Legal Tech Bets on Compliance, Risk Management to Weather Next Recession
While decreasing corporate legal spend on technology is a concern during the next recession, legal tech vendors say compliance and risk management tools are not likely to be a casualty of any future cuts.
July 16, 2019 at 11:00 AM
3 minute read
While legal tech companies may not see a downturn in legal spend or the economy on the horizon, some economists are warning about an approaching recession.
But despite many not even existing when the Great Recession rocked the global economy in 2008, legal tech companies are confident they can weather any coming storm. Specifically, they note that legal tech solutions that contribute to the broader corporate compliance and risk management efforts will still be in demand during the next recession.
“When the downturn comes, it very quickly weeds out those new organizations that have valuable return on investment solutions and those that do not,” said Dan Carmel, chief marketing officer at AI and document management company iManage.
Carmel noted that while no service is immune from tighter budgets, compliance, information governance and risk management are regulatory requirements that companies must maintain despite a recession.
“Government requirements in our industry are only increasing. I think organizations through tough times segregate their expenses between the must haves and would really like to have,” he said.
Likewise, e-discovery and artificial intelligence platform Relativity noted that its expansion into compliance monitoring makes the company “at least somewhat impervious to recessions,” wrote David Horrigan, discovery counsel and legal education director at Relativity, in an email. “E-discovery may happen when you get sued, but compliance is every day,” he added.
Yet David Holme, co-founder and CEO of legal service provider Exigent, which recently launched a new legal tech fund, cautioned that solutions that only provide a service at a reduced price will be affected by the recession.
“I fear a lot of startups have really not considered the real commercial reality and return people are looking for,” Holme said.

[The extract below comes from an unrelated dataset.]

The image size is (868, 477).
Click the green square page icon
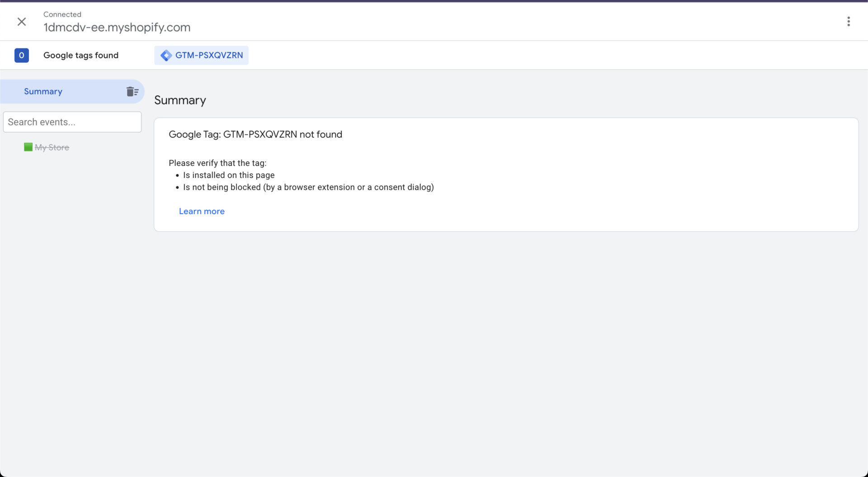point(28,147)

He also noted the flush of investments in legal technology hasn't translated to higher technology adoption by in-house departments or law firms.
Indeed, less than half of in-house legal departments leverage technology, as innovation in the legal tech tools requires sizable investments. While some corporate counsel say adopting technology is part of preparing for a recession, that only works if one plans ahead.
“A slowdown will hit legal department budgets, and if they haven't invested in legal technology during a boom it's likely they won't during a slowdown,” Holme said.
Still, Holme asserts that data analysis platforms will have the most success during the next recession, particularly because of its wider impact to the corporation's overall finances and risk.
“Everyone in the corporate environment is talking about how to better use data,” Holme said. “[There's] still an opportunity for legal to do that because they do sit on top of this huge amount of data but it hasn't been used.”